YOUR OBJECTIVE
Within the listing below, please show every line carrying the string "Сведения".

RECORDS SHOWN

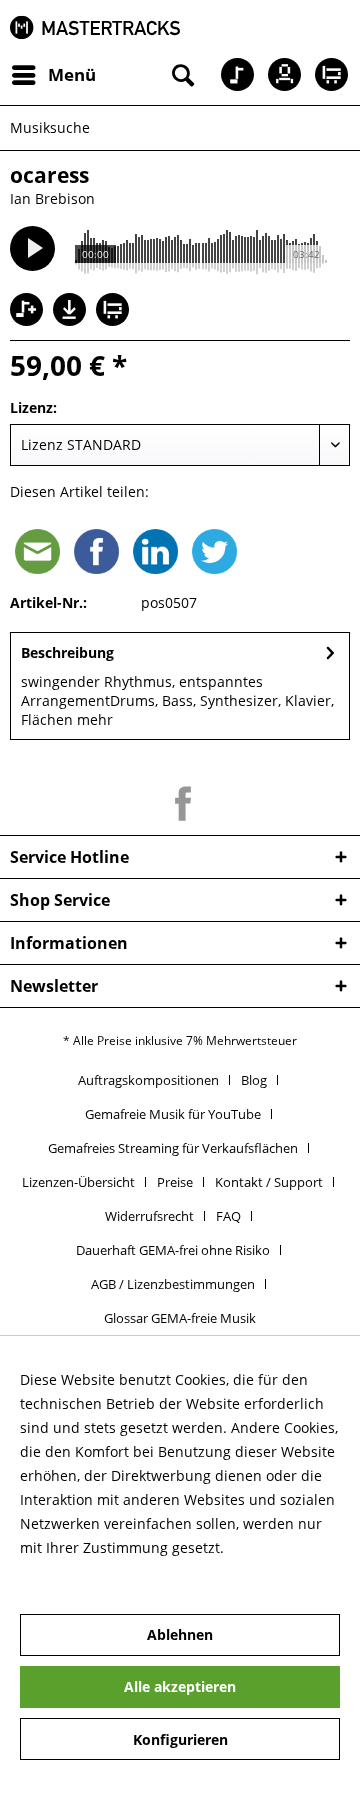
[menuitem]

---

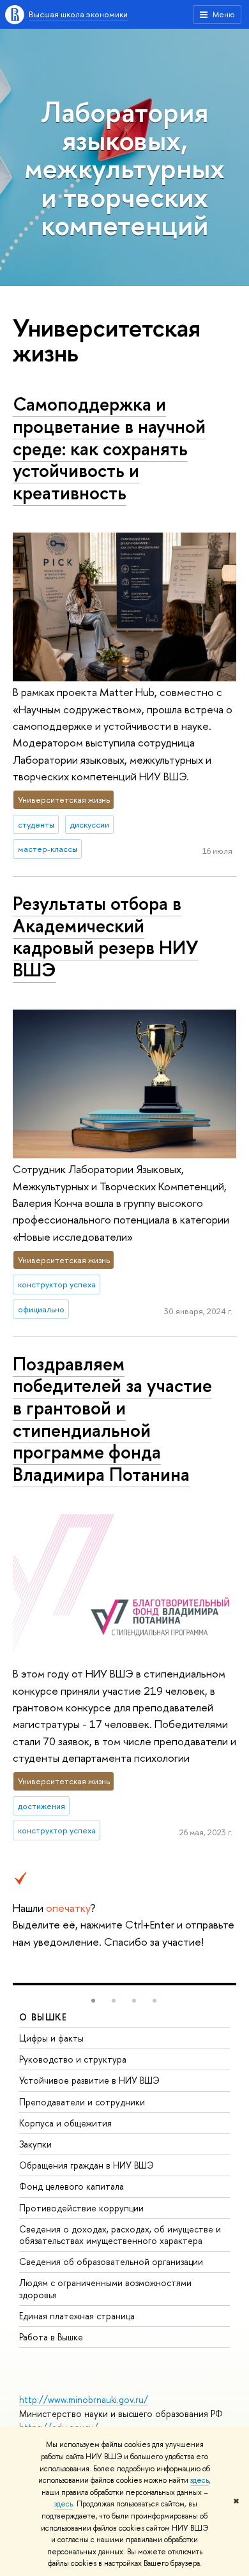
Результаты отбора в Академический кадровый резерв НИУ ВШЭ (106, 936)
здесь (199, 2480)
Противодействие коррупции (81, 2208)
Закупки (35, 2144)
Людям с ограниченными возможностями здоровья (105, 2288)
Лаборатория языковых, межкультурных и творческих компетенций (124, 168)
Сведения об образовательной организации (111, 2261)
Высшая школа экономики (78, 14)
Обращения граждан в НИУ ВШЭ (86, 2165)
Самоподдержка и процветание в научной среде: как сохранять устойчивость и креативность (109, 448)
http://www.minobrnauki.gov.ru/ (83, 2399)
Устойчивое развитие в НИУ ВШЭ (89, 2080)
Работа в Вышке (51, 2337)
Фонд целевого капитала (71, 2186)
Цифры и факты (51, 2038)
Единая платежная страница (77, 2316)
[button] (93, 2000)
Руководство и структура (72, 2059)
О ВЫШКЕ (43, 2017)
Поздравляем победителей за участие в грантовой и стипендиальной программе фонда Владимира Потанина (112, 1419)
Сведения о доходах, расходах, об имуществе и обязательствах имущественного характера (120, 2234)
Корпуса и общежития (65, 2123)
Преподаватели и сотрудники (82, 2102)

ANSWER SPACE
Сведения об образовательной организации (111, 2261)
Сведения о доходах, расходах, об имуществе и обязательствах имущественного характера (120, 2234)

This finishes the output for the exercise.